#### Supplied passage
>> START
Some thoughts on your (and my) thoughts.: 11/14/2010

Tuesday, November 16, 2010

SQL Query optimization - Part-7

(The you need referential integrity for more than referential integrity edition)

Why do we tag our blog posts with well, tags, so that people can glean meaningful information from these terse blocks of text. A post tagged with vacation or tutorial says so much about the blog post. Similarly, hinting the DB that a certain column has a similar looking entry in some other table means a lot to the execution planner. Yes, I'm talking about Foreign Key references.

If it finds such a hint, it can infer that:

Every value in this column has some unique value in the column that it refers to.
Since it is pointing to a UNIQUE column, joining a column from this table will match exactly 1 row from the table to which it refers to. Hence, while NATURAL JOINing the 2 tables, the execution engine can stop when it finds one match.
A Foreign Key constraint forces you to make the referenced column UNIQUE. This means that a WHERE clause on that column will never match more than one row and the optimizer can take advantage of that. If such a query occurs as a subquery, then the optimizer can evaluate the sub-query first and replace the sub-query with a single constant which is the result of the inner query's execution.

All these optimizations can significantly reduce your query's execution time.

Monday, November 15, 2010

SQL Query optimization - Part-6 (How NATURAL JOINs work)

(The devil lies in the details edition)

To show how JOINing in databases works, we'll take up a very simple example and make some simplifying assumptions (which are true) about databases & indexes so that we can reason clearly about certain concepts and yet still understand the key insights required for comprehending how NATURAL JOINs work.

Let's assume that we have 2 tables X & Y that we want to join on a column named 'c'.
SELECT * FROM X JOIN Y ON X.c=Y.c WHERE <condition>

For the sake of simplicity, we shall draw parallels between the tables X & Y and 2 arrays AX & AY that are in-memory. Also let the size of the table X & Y be sA & sY. We shall consider a few cases and try to analyze how JOINing would work in these scenarios:

No index on 'c' in either table: The DB is forced to perform a O(sX.sY) operation by running code that looks like a nested loop. Hence, this type of join is called a nested loop join. This is the most expensive type of join and must be avoided if the tables X & Y are very large.
>> END
#### Tasks to carry out
#1 From the SQL query optimization posts, list every inference the execution planner can make when it finds a foreign key reference.
#2 According to the SQL query optimization posts, what type of join does the database perform when neither table has an index on 'c'?
#3 Resume the SQL query optimization posts from where they stop.

#### Supplied information
>> START
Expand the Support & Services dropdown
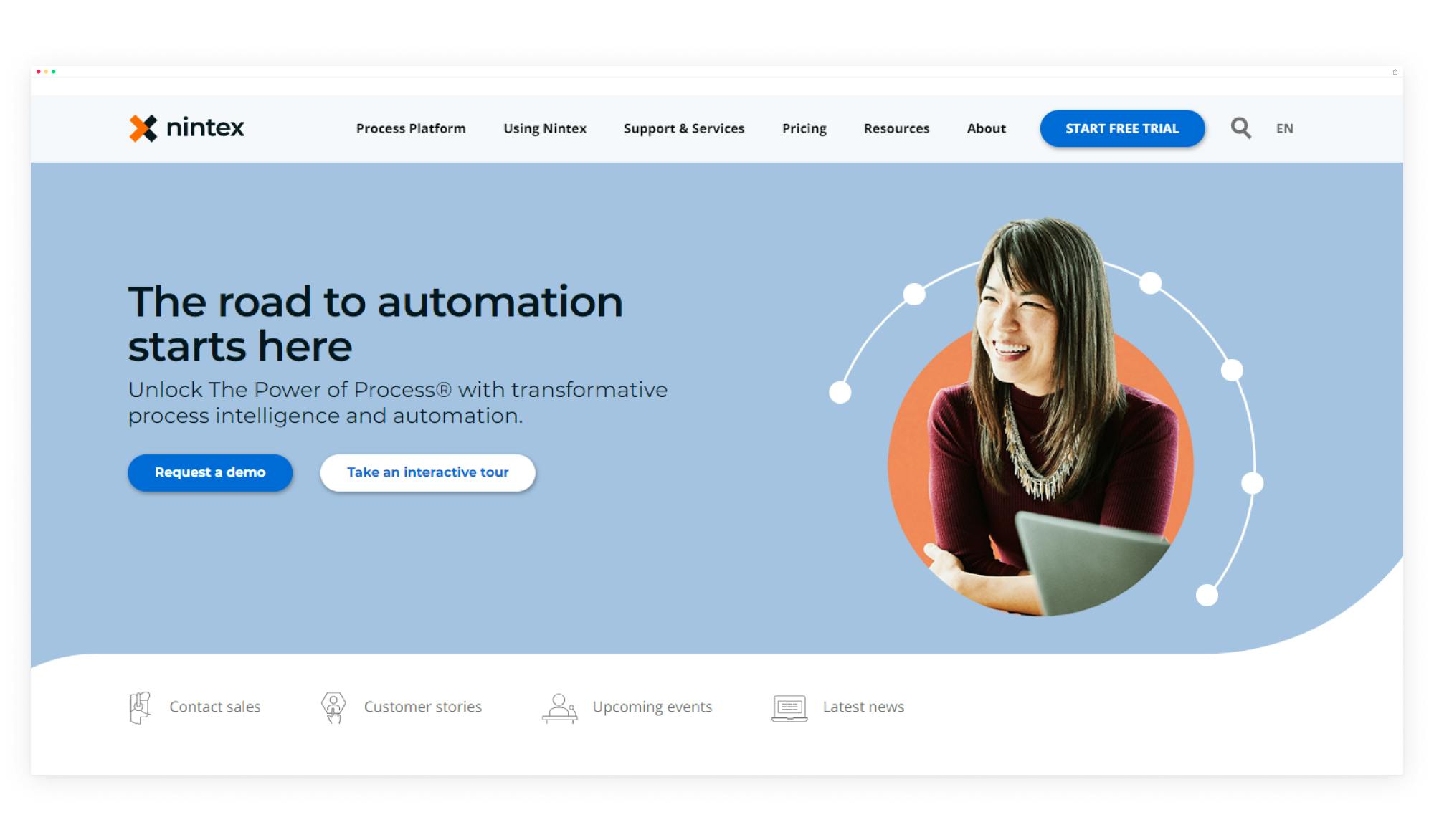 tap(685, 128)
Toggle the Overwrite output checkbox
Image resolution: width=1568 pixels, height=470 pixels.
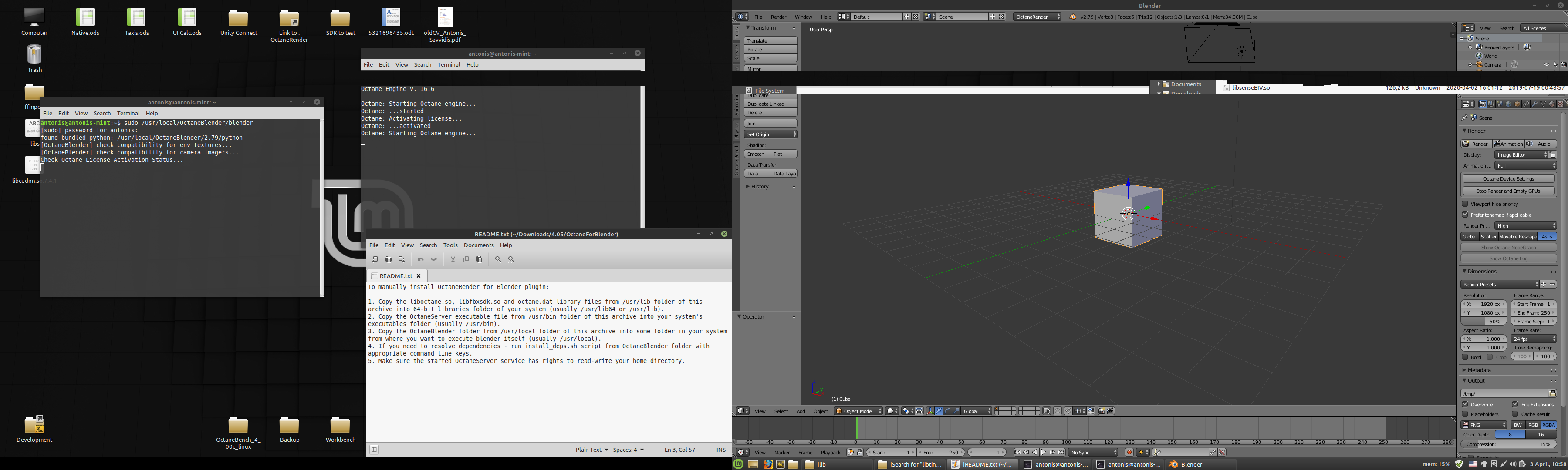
>> END
#### Answers in order
#1
1. Every value in the column has some unique value in the column it refers to.
2. Because the column points to a UNIQUE column, a join matches exactly one row in the referenced table, so during a NATURAL JOIN of the two tables the execution engine can stop once it finds one match.
3. Because the referenced column must be UNIQUE, a WHERE clause on it never matches more than one row. When such a query appears as a subquery, the optimizer can evaluate it first and replace it with a single constant, the result of the inner query's execution.

#2 A nested loop join.

#3
B-Tree index on 'c' only in table X: (This case is symmetrical to a B-Tree index being present on 'c' only in table Y -- but not really). This case is akin to one of the arrays being sorted and the other being unsorted. Here, the execution engine can loop over the table that doesn't have an index (the unsorted array in our analogy) and for each element, lookup the corresponding value in the table with the index (sorted array lookup using binary search). The cost for joining is O(sX.log sY) or O(sY.log sX). This is why which table has the index is important and the 2 cases aren't exactly symmetrical. It is advisable to have an index on the larger table -- to keep the linear component in the complexity as low as possible.
Hash index on 'c' only in table X: (This case is symmetrical to a Hash index being present on 'c' only in table Y -- but not really). Again, this case is similar to the one above and depending up on whether table X or table Y has an index, the JOIN complexity will be either O(sY) or O(sX) respectively. Again, it is advisable to have an index on the larger table.
Hash index on 'c' in both tables: This case isn't much different from the previous case except for the fact that the execution planner can decide whether to iterate over table X or table Y depending up on which table has a fewer number of rows.
B-Tree index on 'c' in both tables: This is a very interesting and common case and is similar to the problem of trying to find the intersection of 2 sorted arrays AX & AY. It should be clear that the complexity of doing so is O(sX + sY). This bound is NOT tight and may be as low as theta(min(sX, sY)). Hence, it should be clear that some of the join strategies above can (in theory) be faster than this one. However, the execution planner may not always choose to use both indexes if it has heuristic data that suggests that iterating over one of the tables would be much cheaper (say because it contains only 2 rows). This join is most commonly referred to as the Merge Join because it looks like you are merging 2 arrays.

SQL Query optimization - Part-5 (Motivation)

(The better late than never edition)

I'm sure many of you have worked on web-apps (you know stuff like wikipedia, gmail, facebook, codechef, reddit, digg, duckduckgo or even your personal web-site which has some dymnamic/interactive content). I'm sure that out of these many, many of you have worked on sites that get traffic to the tune of a few hundred visitors per second. I'm sure you know how painstaking it is to run such a site and keep it up and running and responsive for all its users. Lots of things like the web-server, DB, file system, OS, etc... need to be tweaked and tuned and retro-fitted to suit the needs of the things around it.

The one place (in my experience) that can easily introduce bottlenecks is the DB (database). That's because it is something that is a real work-horse and is programmed by you (the application writer), who may not know what food it likes. It's very easy to write a query that runs 10x slower than what it really should be running and not notice this for a very long time.

Imagine the time you get slashdotted and need to support 5000 requests instead of the customary 50 requests/second. Don't you wish your DB doesn't just die due to the load?? Well, if you are one such person who is pedantic about the performance of your database, you are thinking right!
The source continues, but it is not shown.